## begin DATASET RECORDS
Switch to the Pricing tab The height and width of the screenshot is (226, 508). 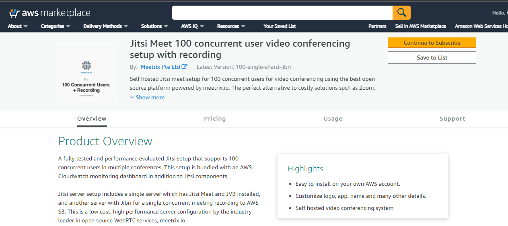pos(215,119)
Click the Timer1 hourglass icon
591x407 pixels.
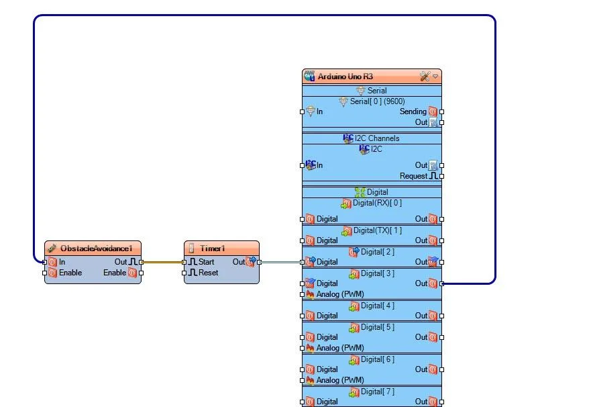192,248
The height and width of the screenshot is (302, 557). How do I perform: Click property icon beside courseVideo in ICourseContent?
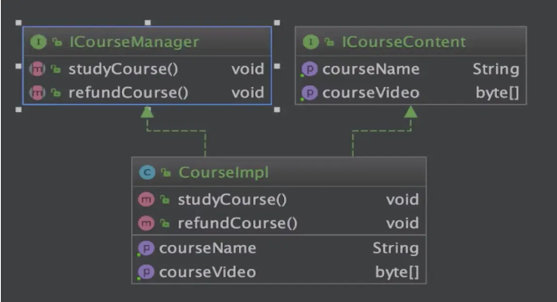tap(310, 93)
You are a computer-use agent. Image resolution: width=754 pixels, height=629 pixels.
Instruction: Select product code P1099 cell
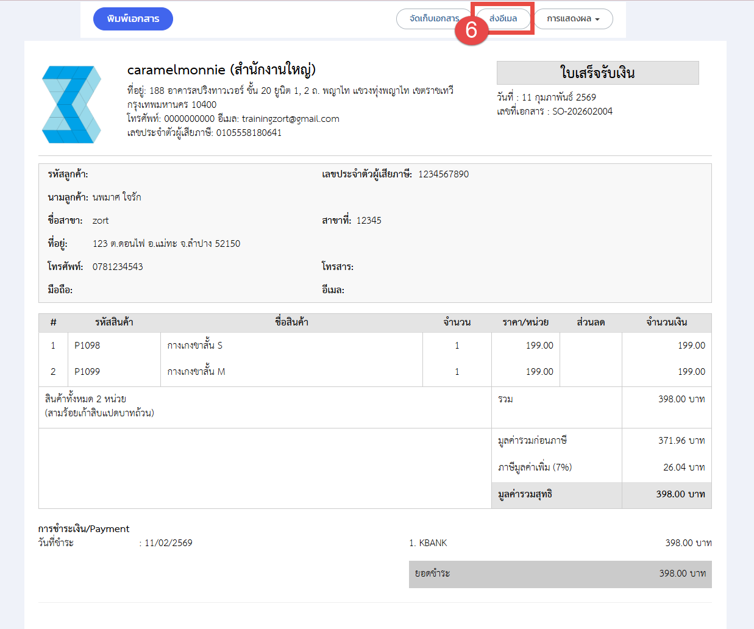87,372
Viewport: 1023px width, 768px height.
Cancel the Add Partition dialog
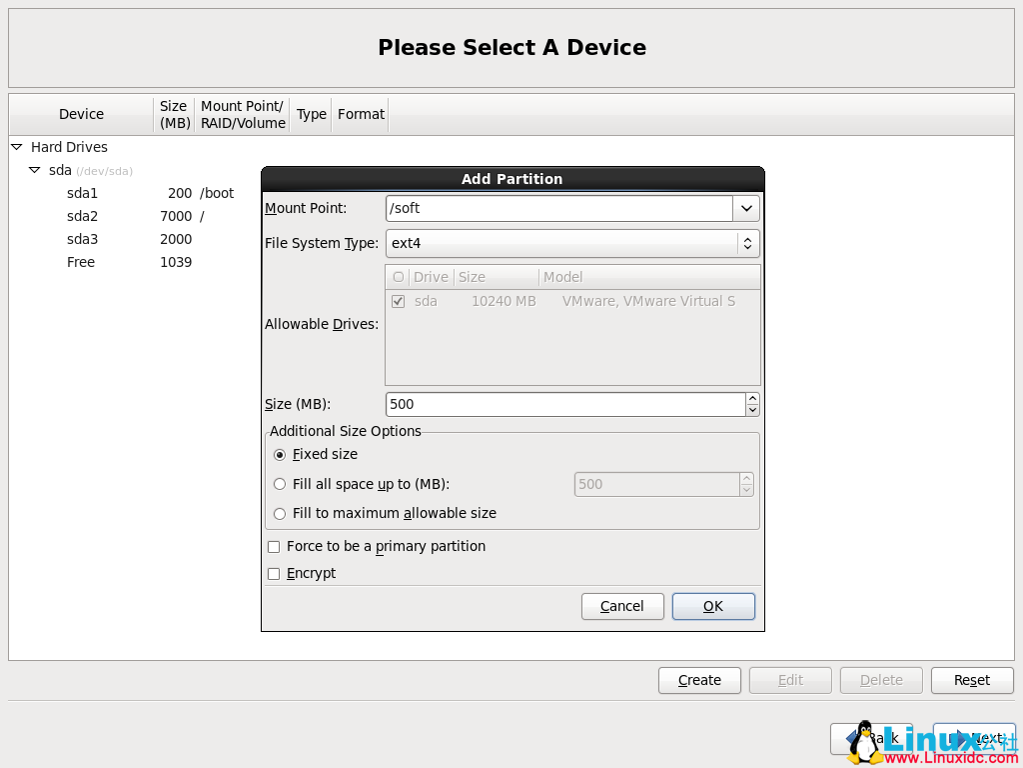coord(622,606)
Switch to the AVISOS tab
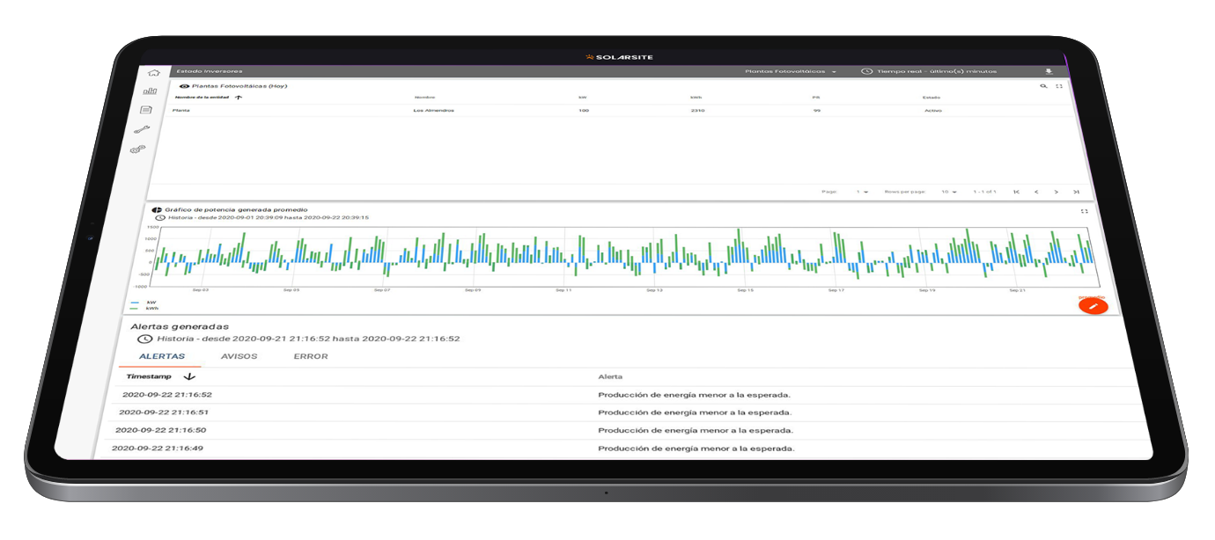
## end DATASET RECORDS
Please rewrite the stretch of data from the line containing "The height and width of the screenshot is (302, 557)." through the end of the data as a numbered list, skipping any blank lines. Leave the pictures out of your answer.

EXERCISE RESPONSE>
1. The height and width of the screenshot is (302, 557). How do I perform: Click property icon beside courseVideo in ICourseContent?
2. tap(310, 93)
3. You are a computer-use agent. Image resolution: width=754 pixels, height=629 pixels.
4. Instruction: Select product code P1099 cell
5. 87,372
6. Viewport: 1023px width, 768px height.
7. Cancel the Add Partition dialog
8. coord(622,606)
9. Switch to the AVISOS tab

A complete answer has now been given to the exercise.